The reason for Bragg’s presence, suitably attired in flapping mac and flat cap? He’s presenting an ITV1 series Twelve Books That Changed The World and among the dozen is the first rule book of the Football Association. “That little book totally changed the world,” claims Bragg, a Carlisle United fan and Arsenal season-ticket holder. “Before then, football had been played in public schools and in the streets – great gang warfare that was banned for 200 years because it was so violent.”
With each establishment using different rules, including Rugby School’s running with the ball (leading to the William Webb Ellis myth), competition was impossible. So ten London clubs met at the Freemason’s Arms in Covent Garden and, over a series of six meetings, drew up the rules. Melvyn again: “So few people played football – just a bunch of public schoolboys. The rest of the country had a pig’s bladder and used it as an excuse to knock the hell out of each other.
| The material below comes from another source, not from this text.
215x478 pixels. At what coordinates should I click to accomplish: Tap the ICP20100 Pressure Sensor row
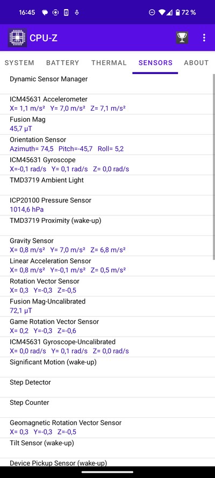[x=106, y=205]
The brilliance was putting it into a set of rules. It went round the world in about 20 years: British sailors, ambassadors and merchants took it to Brazil, Russia, Paraguay and Uruguay, and foreigners came to this country and took it back with them.”
The 2005 version of the Victorian game is frantic and amusing, and from a distance looks no different to the rest: speculative hoofs upfield, determined dribbles through long grass and snap shots at goal from unfit fellas unaware of the time and space they had at their disposal. The heavy, large ball makes accurate lofted passes rare and heading dangerous. But the 1863 rules took that into account. “The only handling allowed here is if the ball comes in the air you can catch it and make a mark and then you have to start the play by kicking again,” explained a clearly enthused Bragg. “Otherwise we’re well on the way to soccer.”
With no real goalkeepers – just a man stood between the sticks – it was like a playground game of “fly keeper” with no penalty area. Unlike the original, which ended goalless, Barnes, who are amateur footballers, snatched a 3-3 draw with Richmond’s converted rugby players. “There was no structure and a lack of pauses, which made it knackering,” said Richmond full-back Tim Cook. “The high balls, collisions and sliding tackles made it pretty dangerous, too. It was a case of anything goes, really.”
One old rule that didn’t last long was “first come, first serves” at throw-ins. Regardless of who it came off, the first player to the ball threw it in (at right angles, like a line-out) leading now to some comical chases. Other entertaining laws worth considering for recall are playing on a pitch up to 200 by 100 yards, abandoning corners for free-kicks at goal, and attackers having to be behind the ball when it’s kicked. This first tentative step towards the offside rule clearly did not register with the 2005-era players and, with no referee to clarify matters, was seemingly ignored as the game progressed.
There was, though, no sign of anyone breaking the strict ban on “projecting nails, iron plates or gutta percha on the soles or heels of boots” (gutta percha was a rubbery resin from Malaysian trees used to insulate wire). Swapping ends after every goal was also soon abandoned, thankfully. The 1863 rules would be pasted on the side of a shed by the pitch for the players to read aloud to each other and learn. Something some high-profile Premiership managers and players could do with, given their often ignorant post-match comments about refereeing.